HIV infection rates not decreasing fast enough: UNAIDS

Monday November 29 2021
Red ribbon.

Marginalised people continue to be the most at risk for HIV infection. PHOTO | FILE | NMG


Infection rates of HIV are not slowing fast enough to reach the goal of eradicating AIDS by 2030, a report by the United Nations group to fight the disease said Monday.

Published two days ahead of World AIDS Day, the report by the Joint United Nations Programme on HIV/AIDS said shortcomings in the pandemic response can also be seen in the fight against the decades-old disease.

"Many of these missing pieces to fight HIV are also allowing the COVID-19 pandemic to continue and leaving us dangerously unprepared for pandemics of the future," said UNAIDS executive director Winnie Byanyima.

In June, UNAIDS set new targets to reach by 2025: bringing HIV services to 95 percent of those who need them; reducing annual HIV infections to fewer than 370,000; and reducing AIDS-related deaths to fewer than 250,000 by 2025.

But the report said the world is off-track to meet those goals.

"UNAIDS data show that the curves of HIV infections and AIDS-related deaths are not bending fast enough to end the pandemic," it said.


The report highlighted five urgent Global AIDS Strategy priorities it said should be funded and implemented globally "for pandemic prevention, preparedness and response".

They include access to preventative equipment like condoms and clean needles, as well as support for community-based health services.

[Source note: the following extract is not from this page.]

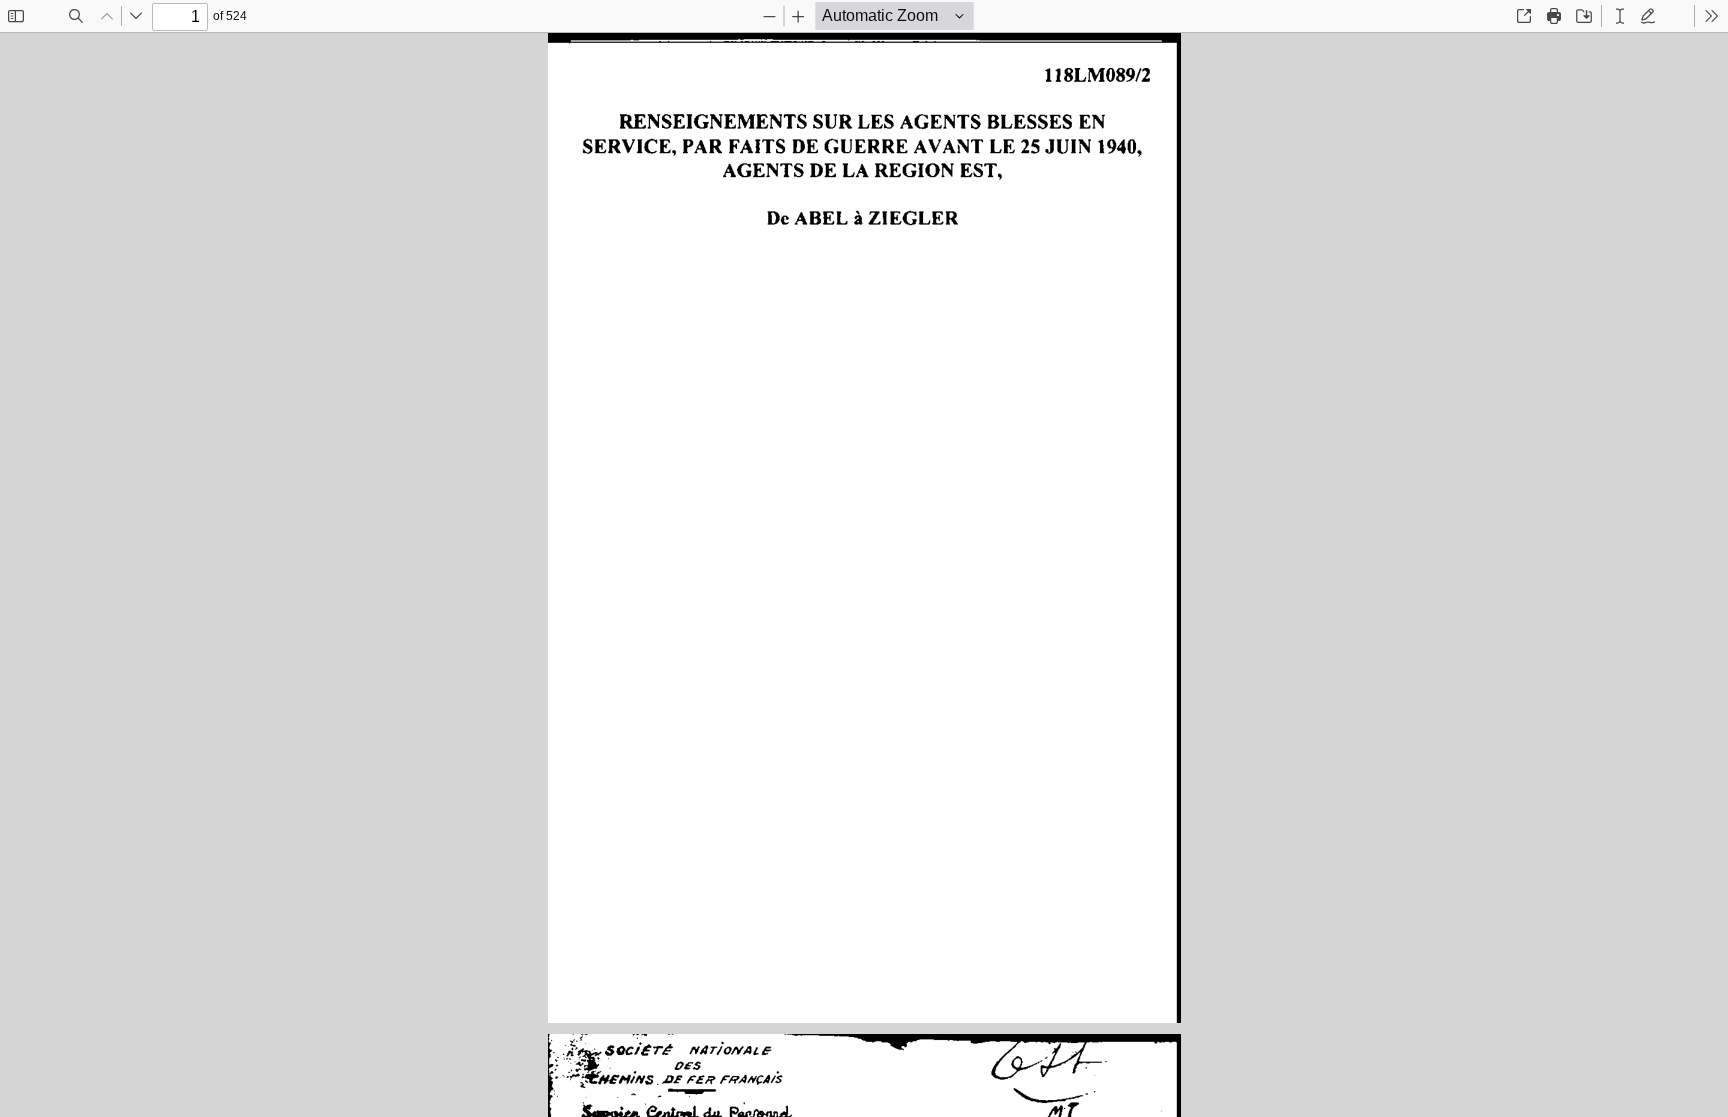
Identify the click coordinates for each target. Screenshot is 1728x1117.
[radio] (1620, 16)
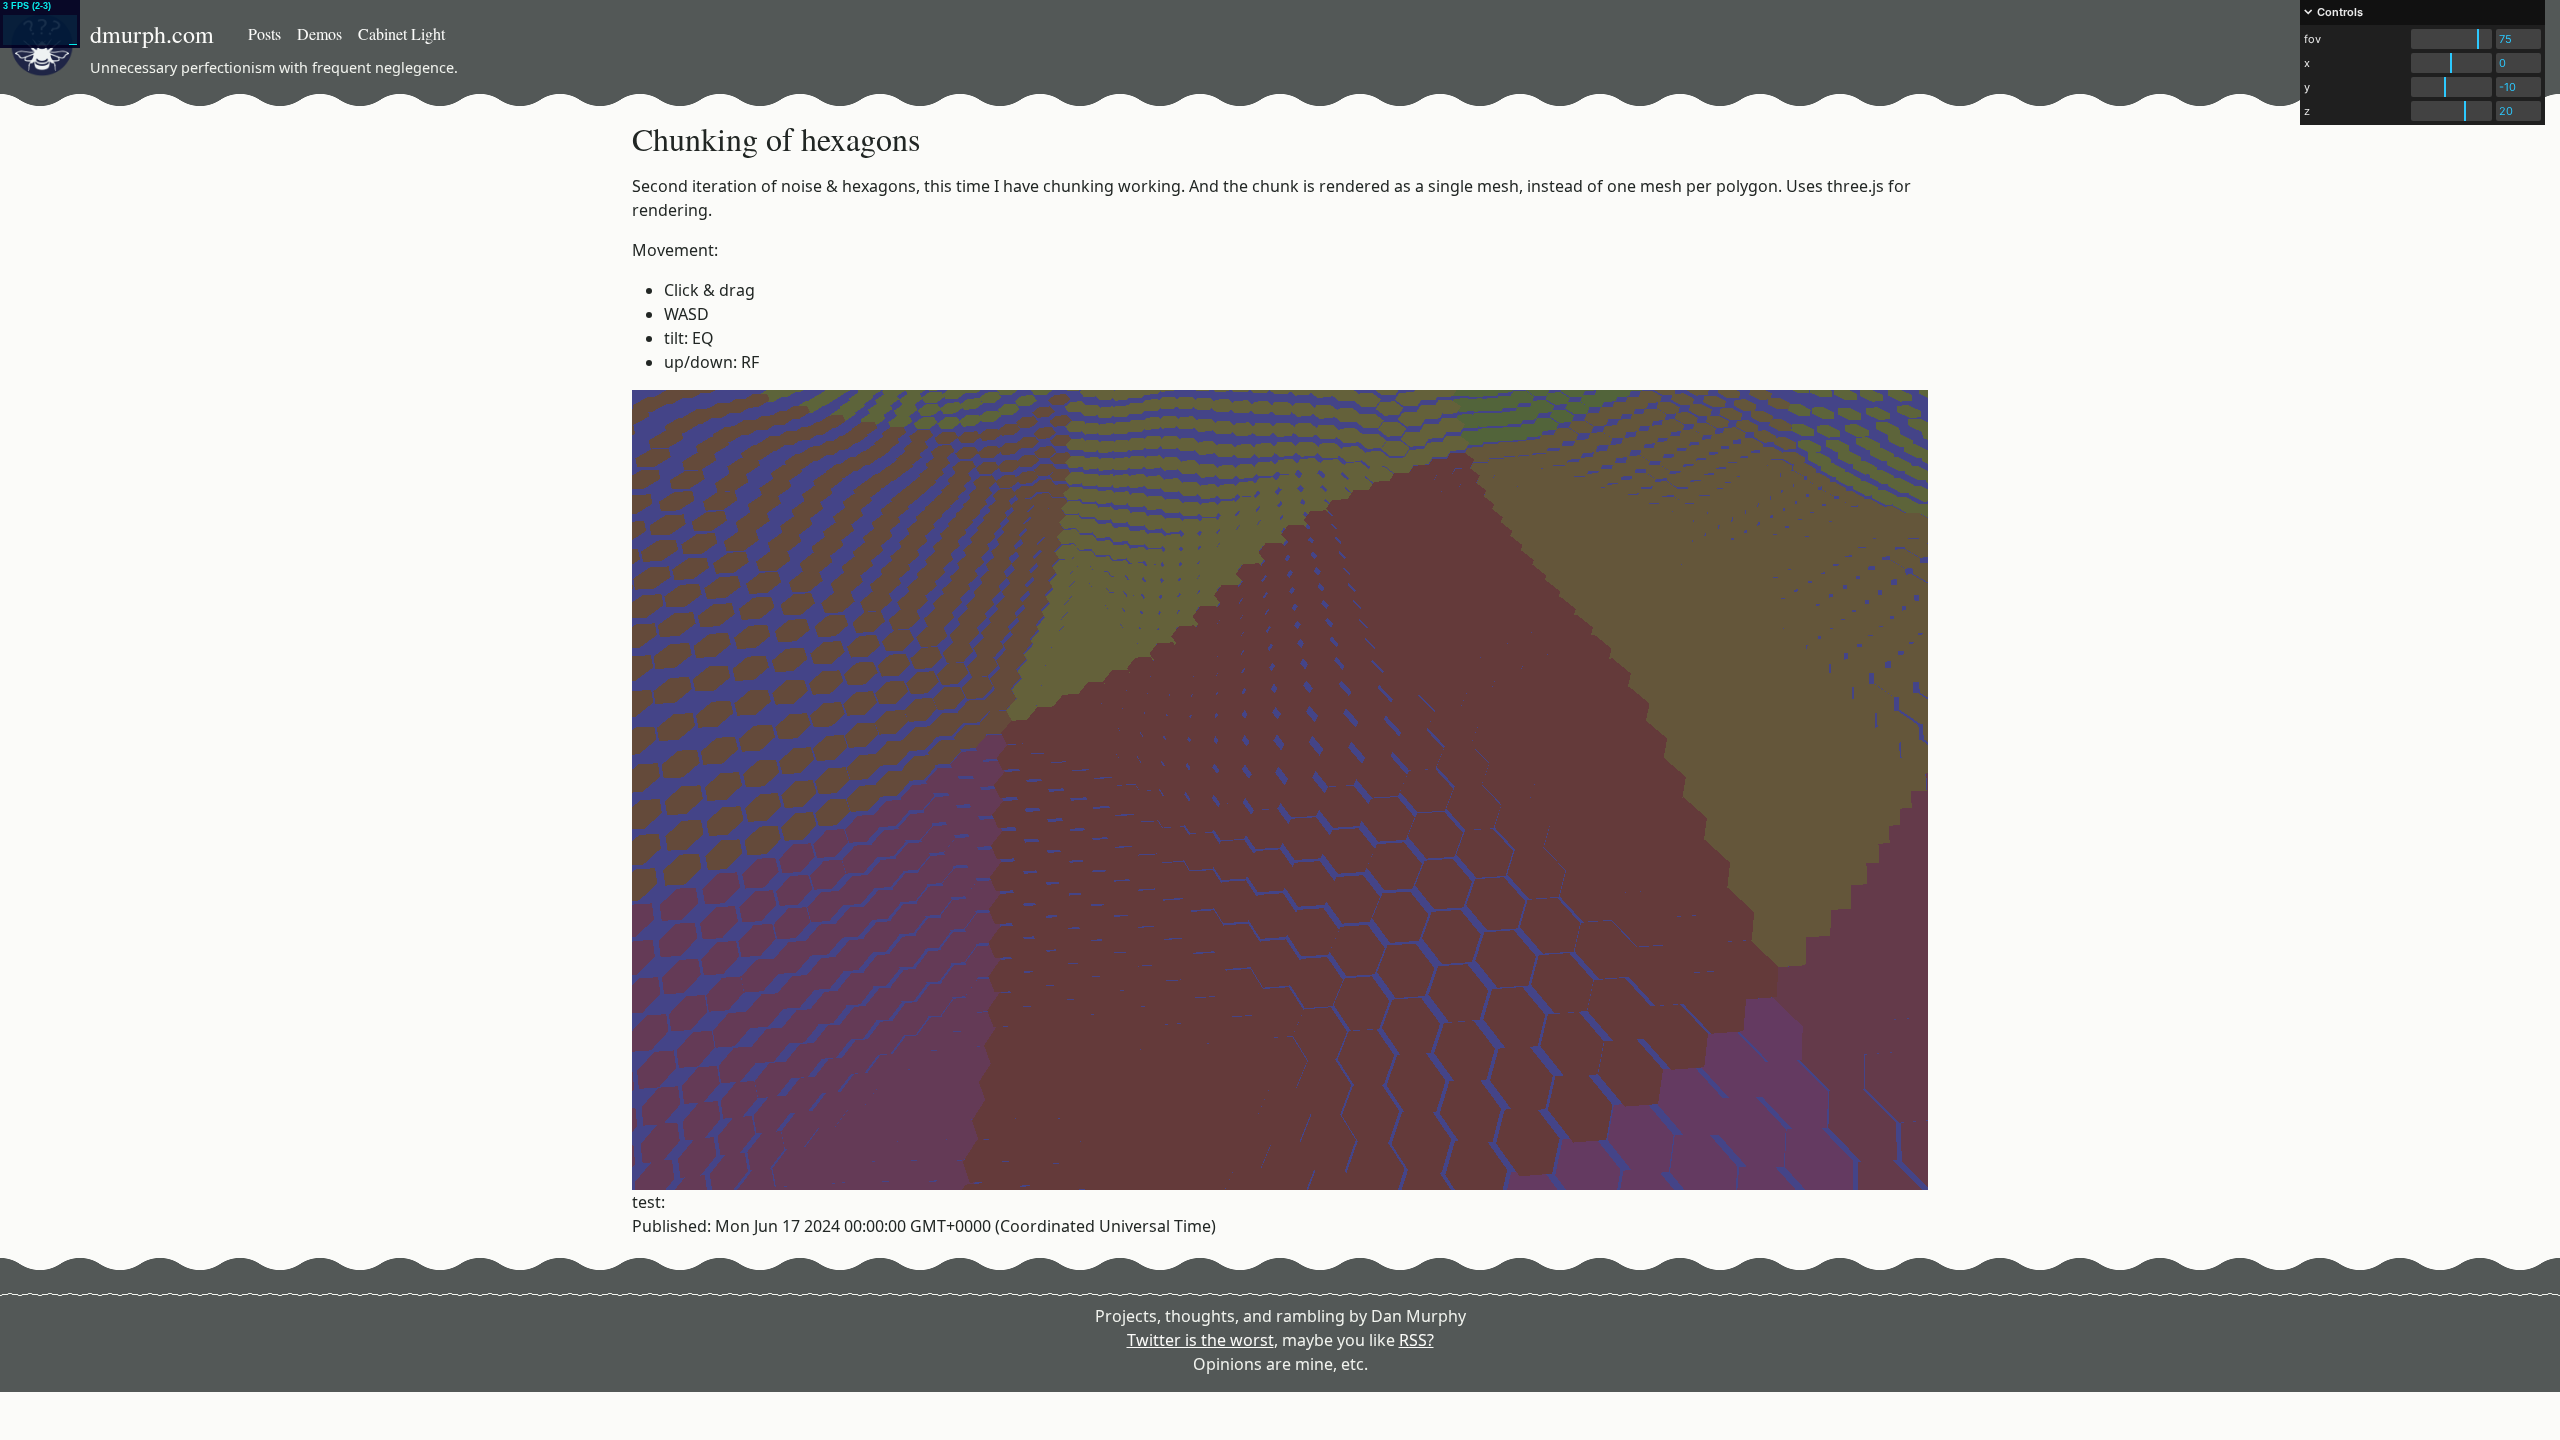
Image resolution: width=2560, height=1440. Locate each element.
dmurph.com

Marginalised people continue to be the most at risk for HIV infection, including gay men and other men who have sex with men, sex workers, people who use drugs by injection, and prisoners.

A new analysis suggests countries may be under-reporting the size of at-risk populations and highlights the need for better data, it said.

Covid has affected the fight against AIDS differently in different countries but that HIV screening rates had slowed almost uniformly.

But many of same measures the world could take to improve "pandemic preparedness" could also help eradicate HIV and AIDS.

"This crisis... is also an unprecedented opportunity to learn from past mistakes and mobilise the leadership and investment needed for a comprehensive global framework that can end inequalities, end AIDS and end pandemics."

UNAIDS said the disease could kill 7.7 million people between 2021 and 2030 if the availability of preventative measures and treatments remain at 2019 levels.

If, however, the international strategy is put in place and 2025 goals are met, UNAIDS said some 4.6 million lives could be saved over the course of the decade.